Innenstadtentwicklung in Koblenz
Neue Quartiersmanagerin Astrid Fries will Altstadt lebenswerter machen
Die Koblenzerin Astrid Fries gilt unter Kollegen und Bekannten als kreativer Kopf. Sie wurde von der Universität Koblenz fürs Quartiersmanagement abgeworben. An der Uni war sie als wissenschaftliche Mitarbeiterin am soziologischen Institut tätig.
Katrin Steinert

Astrid Fries ist als Quartiersmanagerin für die Innenstadt gestartet und wirkt daran mit, das Zentrum von Koblenz zu einem attraktiven Aufenthaltsort zu entwickeln. Eine vielseitige Aufgabe, in die auch die Bürger eingebunden werden.

Astrid Fries sitzt auf einer schattigen Bank am Rande des Jesuitenplatzes, einen Cappuccino in der Hand. Sie blickt hinüber zu den Tischen der Altstadtcafés, wo sich Einheimische und Touristen unter Sonnenschirmen tummeln, sich austauschen, ihre Bestellungen genießen.

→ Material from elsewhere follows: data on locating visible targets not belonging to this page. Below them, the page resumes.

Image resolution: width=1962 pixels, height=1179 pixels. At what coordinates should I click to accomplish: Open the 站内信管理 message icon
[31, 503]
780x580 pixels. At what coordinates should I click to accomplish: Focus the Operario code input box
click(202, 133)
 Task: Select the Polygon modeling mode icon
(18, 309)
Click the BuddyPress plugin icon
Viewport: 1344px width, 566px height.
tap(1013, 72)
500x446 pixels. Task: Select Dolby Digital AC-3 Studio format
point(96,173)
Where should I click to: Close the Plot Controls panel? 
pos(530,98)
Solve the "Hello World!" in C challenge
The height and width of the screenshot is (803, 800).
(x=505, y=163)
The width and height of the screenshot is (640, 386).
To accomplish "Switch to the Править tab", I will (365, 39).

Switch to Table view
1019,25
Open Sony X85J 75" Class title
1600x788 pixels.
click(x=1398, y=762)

Eine idyllische Stadtszenerie – könnte man meinen. Doch die 41-Jährige fragt: „Wo sind all die Menschen, die sich keinen Cappuccino für 4,50 Euro leisten können?“ Auch diese gehörten ins Zentrum, sagt sie.

Den Cappuccino hat sich Astrid Fries gegenüber im neu eröffneten Sprizz-Atelier geholt, trinkt ihn aber auf einer öffentlichen Sitzbank. "Toller Laden", sagt sie zur Sprizz-Atelier. Die 41-Jährige ist gern in der Stadt unterwegs, sitzt in ihren Cafés und Bars. "Ich liebe diese Stadt und ihre Menschen."
Katrin Steinert

Die Frau mit dem auffallenden Äußeren, orange gesträhnte Haare, Minirock, tätowierte Beine, Arme und Hände, ist seit wenigen Wochen die erste Quartiersmanagerin für die Innenstadt von Koblenz. Ihre Aufgabe im Entwicklungsprojekt „Lebendige Innenstadt“ ist es zunächst, den Draht zu den verschiedenen Gruppen und Menschen in Koblenz herzustellen, um herauszufinden, wie Koblenz tickt.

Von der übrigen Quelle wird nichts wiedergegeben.